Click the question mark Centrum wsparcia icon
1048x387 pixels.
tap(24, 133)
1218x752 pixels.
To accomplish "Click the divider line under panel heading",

__________________________________________________

Work to complete -> Copy out every line of the records above, character for character, with nothing changed or left out.

Exercise response ->
Click the question mark Centrum wsparcia icon
1048x387 pixels.
tap(24, 133)
1218x752 pixels.
To accomplish "Click the divider line under panel heading",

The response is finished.